Your objective:
Reply with one number, the count of lines below that contain the string "three".

(Stored items)
_ _ _ _ _ _ _
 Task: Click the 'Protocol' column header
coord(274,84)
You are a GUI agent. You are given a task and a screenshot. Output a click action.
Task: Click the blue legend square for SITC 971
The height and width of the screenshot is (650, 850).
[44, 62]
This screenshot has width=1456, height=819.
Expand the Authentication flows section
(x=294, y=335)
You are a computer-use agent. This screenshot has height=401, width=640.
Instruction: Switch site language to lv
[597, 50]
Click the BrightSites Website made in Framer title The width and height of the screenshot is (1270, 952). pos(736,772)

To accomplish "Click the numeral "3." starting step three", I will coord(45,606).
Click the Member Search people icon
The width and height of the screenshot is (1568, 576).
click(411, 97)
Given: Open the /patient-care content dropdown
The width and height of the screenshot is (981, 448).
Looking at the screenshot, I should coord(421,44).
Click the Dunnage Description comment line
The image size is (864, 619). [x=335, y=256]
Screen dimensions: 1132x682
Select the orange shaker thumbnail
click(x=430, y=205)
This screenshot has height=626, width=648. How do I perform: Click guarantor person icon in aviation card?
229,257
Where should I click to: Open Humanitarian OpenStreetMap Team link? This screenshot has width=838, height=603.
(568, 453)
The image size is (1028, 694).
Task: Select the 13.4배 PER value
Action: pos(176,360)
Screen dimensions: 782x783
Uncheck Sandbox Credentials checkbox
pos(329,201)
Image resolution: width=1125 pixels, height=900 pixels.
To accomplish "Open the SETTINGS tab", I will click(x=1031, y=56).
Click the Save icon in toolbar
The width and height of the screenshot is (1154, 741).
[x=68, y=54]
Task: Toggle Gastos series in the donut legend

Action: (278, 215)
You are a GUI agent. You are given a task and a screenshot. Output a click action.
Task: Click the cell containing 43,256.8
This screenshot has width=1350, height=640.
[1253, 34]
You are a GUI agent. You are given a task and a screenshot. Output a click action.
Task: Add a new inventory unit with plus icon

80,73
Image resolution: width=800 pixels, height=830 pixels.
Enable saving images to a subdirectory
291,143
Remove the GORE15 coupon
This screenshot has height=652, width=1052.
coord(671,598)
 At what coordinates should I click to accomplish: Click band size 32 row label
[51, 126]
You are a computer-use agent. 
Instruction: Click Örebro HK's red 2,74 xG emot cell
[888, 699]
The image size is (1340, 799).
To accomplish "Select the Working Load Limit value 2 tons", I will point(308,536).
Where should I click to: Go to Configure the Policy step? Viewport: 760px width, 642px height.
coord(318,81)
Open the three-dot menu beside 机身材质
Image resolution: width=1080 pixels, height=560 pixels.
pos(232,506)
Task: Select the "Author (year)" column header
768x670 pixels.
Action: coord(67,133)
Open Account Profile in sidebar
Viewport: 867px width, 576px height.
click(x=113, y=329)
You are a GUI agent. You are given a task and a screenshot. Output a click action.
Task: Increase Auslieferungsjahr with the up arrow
_ _ _ _ _ _ _
Reply:
2